Nikita Mirzani Absen di Mediasi Perdana Gugatan Rp244 Miliar, Kuasa Hukum Beberkan Alasannya

- Selasa, 04 November 2025 | 17:00 WIB
Nikita Mirzani Absen di Mediasi Perdana Gugatan Rp244 Miliar, Kuasa Hukum Beberkan Alasannya

Nikita Mirzani Absen di Mediasi Perdana Gugatan Rp244 Miliar, Ini Penjelasan Kuasa Hukum

Proses mediasi pertama antara Nikita Mirzani dan pihak lawannya telah resmi digelar di Pengadilan Negeri Jakarta Selatan pada Selasa, 4 November 2025. Sidang mediasi yang berlangsung tertutup ini tidak dihadiri secara langsung oleh Nikita Mirzani.

Agenda Mediasi Perdana Nikita Mirzani

Kuasa hukum Nikita Mirzani, Marulitua Sianturi, mengungkapkan bahwa mediasi pertama difasilitasi oleh mediator non-hakim Sri Miguna, S.H., M.H. Pertemuan ini membahas tata kelola proses mediasi dan beberapa poin teknis penting.

"Dalam mediasi pertama ini dibahas mengenai kehadiran masing-masing prinsipal dan diagendakan mediasi kedua untuk proposal penawaran dari para penggugat," jelas Marulitua Sianturi di Pengadilan Negeri Jakarta Selatan.

Jadwal Mediasi Kedua Nikita Mirzani

Mediasi lanjutan telah dijadwalkan pada 11 November 2025 pukul 13.00 WIB di Pengadilan Negeri Jakarta Selatan. Agenda utama mediasi kedua adalah penyerahan proposal perdamaian dari pihak Nikita Mirzani.

Alasan Ketidakhadiran Nikita Mirzani

Kuasa hukum mengungkapkan bahwa sebenarnya mereka telah mengajukan permohonan izin ke Pengadilan Tinggi DKI Jakarta untuk kehadiran Nikita Mirzani.

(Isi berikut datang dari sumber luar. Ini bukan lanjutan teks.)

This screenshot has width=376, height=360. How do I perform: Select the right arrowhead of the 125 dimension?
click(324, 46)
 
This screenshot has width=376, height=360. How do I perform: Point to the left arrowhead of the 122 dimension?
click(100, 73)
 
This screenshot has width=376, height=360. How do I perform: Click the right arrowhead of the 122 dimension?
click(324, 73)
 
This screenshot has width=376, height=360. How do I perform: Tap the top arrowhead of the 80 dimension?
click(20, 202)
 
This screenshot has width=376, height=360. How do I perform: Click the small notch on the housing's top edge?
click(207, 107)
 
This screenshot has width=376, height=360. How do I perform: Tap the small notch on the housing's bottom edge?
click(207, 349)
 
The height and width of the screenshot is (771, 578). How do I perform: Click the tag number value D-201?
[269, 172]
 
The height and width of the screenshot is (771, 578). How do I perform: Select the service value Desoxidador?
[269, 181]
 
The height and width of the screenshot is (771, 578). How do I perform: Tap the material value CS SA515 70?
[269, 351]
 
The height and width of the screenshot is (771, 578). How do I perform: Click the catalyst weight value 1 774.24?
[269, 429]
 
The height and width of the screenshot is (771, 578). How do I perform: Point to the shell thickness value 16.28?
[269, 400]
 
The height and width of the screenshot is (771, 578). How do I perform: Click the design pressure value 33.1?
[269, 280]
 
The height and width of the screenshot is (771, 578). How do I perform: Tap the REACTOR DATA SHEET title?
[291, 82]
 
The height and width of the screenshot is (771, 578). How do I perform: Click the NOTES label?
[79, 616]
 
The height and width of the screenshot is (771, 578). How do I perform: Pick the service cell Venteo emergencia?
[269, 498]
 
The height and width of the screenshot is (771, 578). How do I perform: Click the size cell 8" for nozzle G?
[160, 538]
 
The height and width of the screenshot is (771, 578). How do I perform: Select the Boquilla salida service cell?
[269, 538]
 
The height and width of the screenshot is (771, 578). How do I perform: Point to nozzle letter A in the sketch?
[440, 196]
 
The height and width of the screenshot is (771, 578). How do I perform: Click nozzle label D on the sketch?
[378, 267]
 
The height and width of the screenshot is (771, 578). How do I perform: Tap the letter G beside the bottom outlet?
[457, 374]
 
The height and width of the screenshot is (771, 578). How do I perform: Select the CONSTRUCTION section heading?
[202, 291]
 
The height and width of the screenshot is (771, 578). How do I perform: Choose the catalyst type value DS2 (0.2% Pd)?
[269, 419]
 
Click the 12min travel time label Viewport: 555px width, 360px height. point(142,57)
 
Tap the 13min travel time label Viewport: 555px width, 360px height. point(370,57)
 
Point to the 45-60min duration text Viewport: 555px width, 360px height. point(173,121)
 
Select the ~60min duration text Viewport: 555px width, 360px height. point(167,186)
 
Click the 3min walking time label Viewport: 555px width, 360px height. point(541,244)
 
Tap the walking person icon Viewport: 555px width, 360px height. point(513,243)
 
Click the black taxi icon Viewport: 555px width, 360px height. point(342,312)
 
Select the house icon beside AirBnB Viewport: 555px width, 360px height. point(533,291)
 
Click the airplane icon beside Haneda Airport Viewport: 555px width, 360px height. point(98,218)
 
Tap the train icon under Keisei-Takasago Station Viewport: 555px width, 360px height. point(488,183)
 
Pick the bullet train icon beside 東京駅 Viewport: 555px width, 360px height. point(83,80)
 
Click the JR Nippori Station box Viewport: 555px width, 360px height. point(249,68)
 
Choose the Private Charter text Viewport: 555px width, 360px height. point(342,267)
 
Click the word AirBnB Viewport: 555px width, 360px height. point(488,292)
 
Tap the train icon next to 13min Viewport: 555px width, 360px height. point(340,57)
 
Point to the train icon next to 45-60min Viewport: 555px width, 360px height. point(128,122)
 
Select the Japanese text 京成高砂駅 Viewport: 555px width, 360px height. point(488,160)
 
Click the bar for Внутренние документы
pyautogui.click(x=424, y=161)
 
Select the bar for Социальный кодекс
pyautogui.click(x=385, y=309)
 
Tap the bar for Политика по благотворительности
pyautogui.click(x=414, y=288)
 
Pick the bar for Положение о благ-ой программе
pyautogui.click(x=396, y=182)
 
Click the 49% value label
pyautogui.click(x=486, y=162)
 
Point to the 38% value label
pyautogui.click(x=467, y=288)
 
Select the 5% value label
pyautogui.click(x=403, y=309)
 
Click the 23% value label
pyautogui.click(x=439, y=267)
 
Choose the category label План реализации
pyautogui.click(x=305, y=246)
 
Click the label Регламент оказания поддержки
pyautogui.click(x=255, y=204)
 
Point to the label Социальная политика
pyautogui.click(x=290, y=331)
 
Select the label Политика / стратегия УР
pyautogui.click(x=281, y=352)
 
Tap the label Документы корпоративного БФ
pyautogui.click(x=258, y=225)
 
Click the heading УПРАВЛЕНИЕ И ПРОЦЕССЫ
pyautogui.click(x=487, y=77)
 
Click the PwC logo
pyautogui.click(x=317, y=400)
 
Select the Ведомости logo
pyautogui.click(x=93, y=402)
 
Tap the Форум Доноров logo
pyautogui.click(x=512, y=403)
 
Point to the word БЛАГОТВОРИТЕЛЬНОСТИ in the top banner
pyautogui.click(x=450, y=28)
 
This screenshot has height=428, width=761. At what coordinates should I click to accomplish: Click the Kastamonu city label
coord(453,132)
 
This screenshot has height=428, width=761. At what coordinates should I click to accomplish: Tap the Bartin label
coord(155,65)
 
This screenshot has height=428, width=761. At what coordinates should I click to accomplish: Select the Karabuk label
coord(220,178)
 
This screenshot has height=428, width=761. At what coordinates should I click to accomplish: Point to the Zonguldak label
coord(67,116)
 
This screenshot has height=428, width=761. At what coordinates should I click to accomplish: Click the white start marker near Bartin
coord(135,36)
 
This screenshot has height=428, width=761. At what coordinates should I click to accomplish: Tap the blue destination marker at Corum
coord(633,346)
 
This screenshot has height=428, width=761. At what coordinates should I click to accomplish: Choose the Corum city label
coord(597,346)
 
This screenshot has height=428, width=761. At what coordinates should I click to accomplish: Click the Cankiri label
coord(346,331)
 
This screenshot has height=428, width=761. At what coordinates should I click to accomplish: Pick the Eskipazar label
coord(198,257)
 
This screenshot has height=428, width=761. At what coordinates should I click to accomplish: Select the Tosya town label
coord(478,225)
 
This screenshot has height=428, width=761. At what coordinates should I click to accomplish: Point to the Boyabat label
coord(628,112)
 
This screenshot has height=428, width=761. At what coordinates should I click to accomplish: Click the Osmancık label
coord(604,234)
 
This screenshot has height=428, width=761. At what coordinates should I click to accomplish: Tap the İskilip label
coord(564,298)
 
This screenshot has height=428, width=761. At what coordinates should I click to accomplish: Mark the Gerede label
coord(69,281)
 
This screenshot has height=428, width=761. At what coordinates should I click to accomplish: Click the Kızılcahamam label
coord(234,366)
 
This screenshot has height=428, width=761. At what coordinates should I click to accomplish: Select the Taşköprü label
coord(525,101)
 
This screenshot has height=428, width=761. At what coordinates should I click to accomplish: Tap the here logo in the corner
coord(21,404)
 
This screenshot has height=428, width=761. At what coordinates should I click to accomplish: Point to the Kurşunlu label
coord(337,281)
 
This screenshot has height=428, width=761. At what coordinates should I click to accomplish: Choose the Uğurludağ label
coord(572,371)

Namun, kendala administrasi menjadi penyebab ketidakhadiran artis tersebut.

"Kami berupaya menghadirkan Nikita Mirzani tapi terkendala waktu pengurusan administrasi dokumen," tutur Marulitua. Ia memastikan Nikita Mirzani akan diupayakan hadir dalam mediasi kedua tanggal 11 November 2025.

Gugatan Baru Nikita Mirzani

Sementara itu, Nikita Mirzani diketahui telah melayangkan gugatan baru berupa perbuatan melawan hukum yang telah terdaftar di Pengadilan Negeri Jakarta Selatan dengan nomor perkara 1000/PDT/2025. Gugatan ini mengajukan tuntutan sebesar Rp244 miliar untuk memperjuangkan rasa keadilan.